# NetGain HyPer9 AC Motor Transmission?



## gtwilliams (Apr 3, 2018)

I'm looking to use a NetGain HyPer9 AC Motor to power my bespoke EV, but I'm not sure which transaxle to use. Could anyone suggest what options I have in this respect?

I've been told that I should perhaps consider a Porsche G50 transaxle as these are robust enough to handle the high torque levels of the HyPer 9 motor. But, for me, this is a clumsy approach as I don't need several gears and would prefer a direct-drive setup.

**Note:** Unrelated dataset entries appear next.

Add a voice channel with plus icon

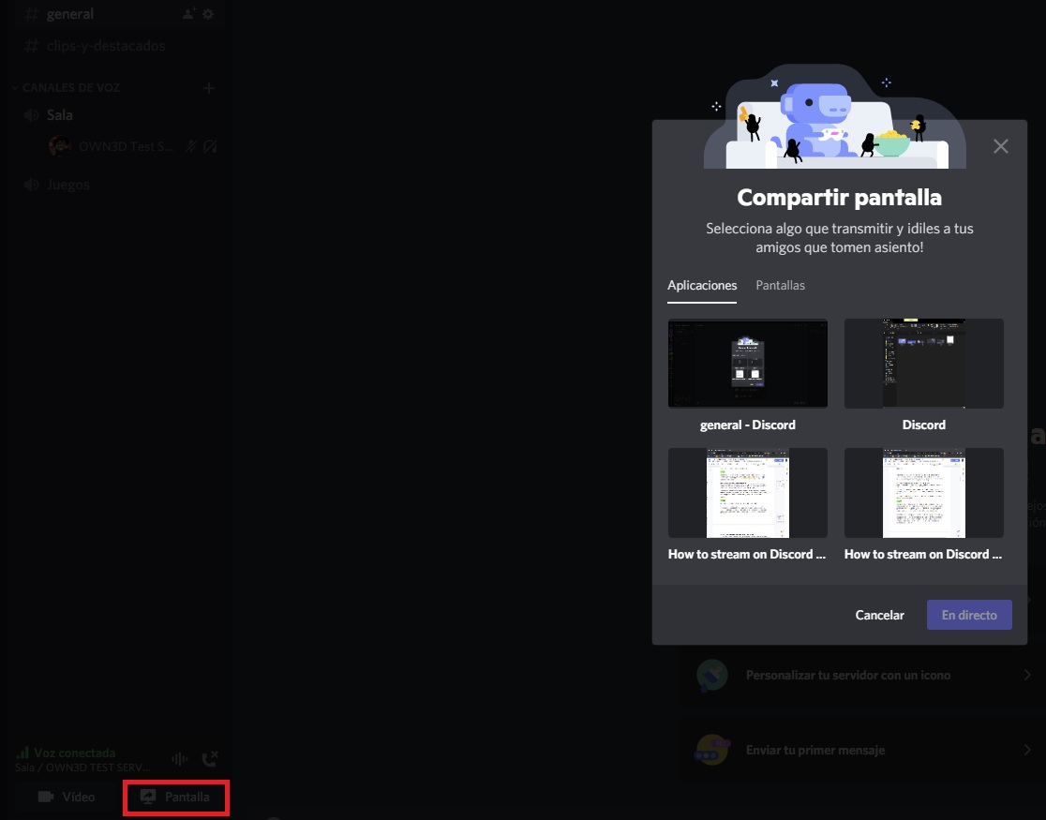tap(209, 88)
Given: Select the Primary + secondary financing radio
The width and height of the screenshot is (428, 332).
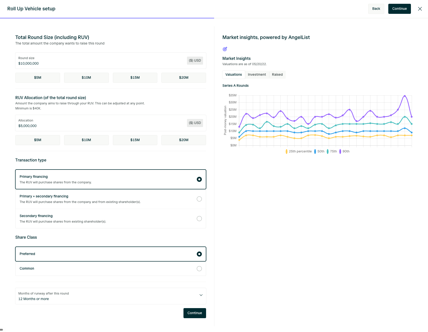Looking at the screenshot, I should coord(199,199).
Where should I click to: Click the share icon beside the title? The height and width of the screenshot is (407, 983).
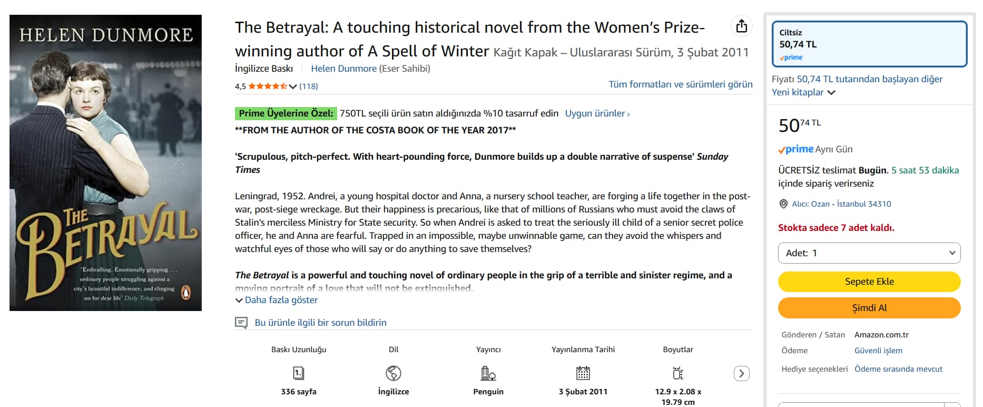tap(742, 26)
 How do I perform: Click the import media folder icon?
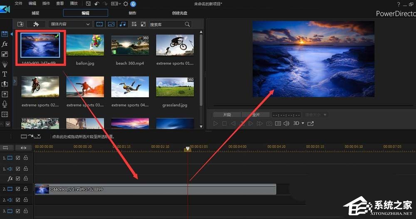pyautogui.click(x=20, y=24)
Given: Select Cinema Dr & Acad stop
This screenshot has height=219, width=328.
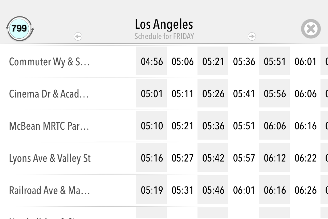Looking at the screenshot, I should [49, 94].
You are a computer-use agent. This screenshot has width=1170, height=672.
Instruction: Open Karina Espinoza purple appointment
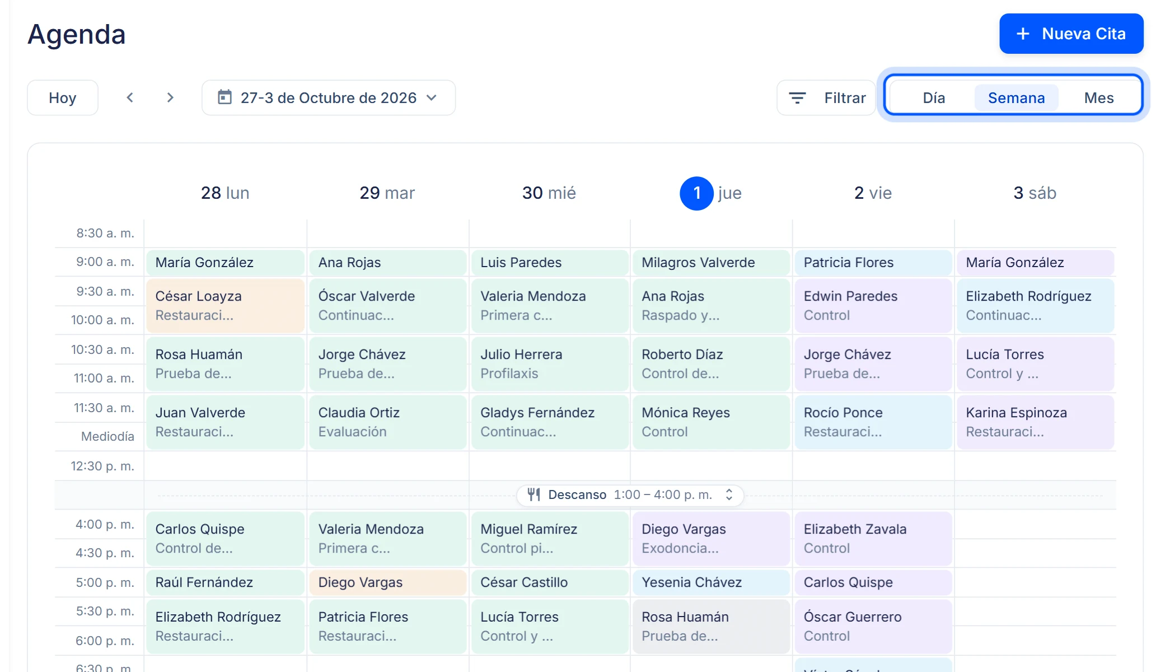1036,422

Therefore, could anyone help me to decide how best to transmit power from this motor to the rear wheels of my EV, please?


----------



## electro wrks (Mar 5, 2012)

Have you seen Jehu's vid on a VW Bus install?https://www.youtube.com/watch?v=osKEOiZ31zA


----------



## brian_ (Feb 7, 2017)

What overall gear ratio do you need between the motor and the axles?
Do you need multiple ratios (a multi-speed transmission) or only a single ratio?
With one motor and two wheels you will need a differential; do you need any specific differential features or capabilities, such as limited slip or torque vectoring?
How should the powertrain be packaged: motor ahead of, above, or behind the axle line? Transverse or longitudinal motor shaft?


----------



## Tremelune (Dec 8, 2009)

What kind of car is this going in? While it is a fantastic gearbox, the Porsche G50 is a $5-10k transmission, and they are not cheap to rebuild.

I would sooner try and make a Subaru transmission work in its place, as the aftermarket is huge for them, and they can be had for cheap. VW/Porsche adapters are available.


----------



## brian_ (Feb 7, 2017)

None of the questions I asked (almost a year ago) regarding this proposed project were answered - I don't think the original poster understands his requirements or is willing to discuss them. He has since shifted to looking for a consultant:
EV Powertrain Expert Required

I don't think there's any point in continuing the discussion of the HyPer9 or G50 for this project.


----------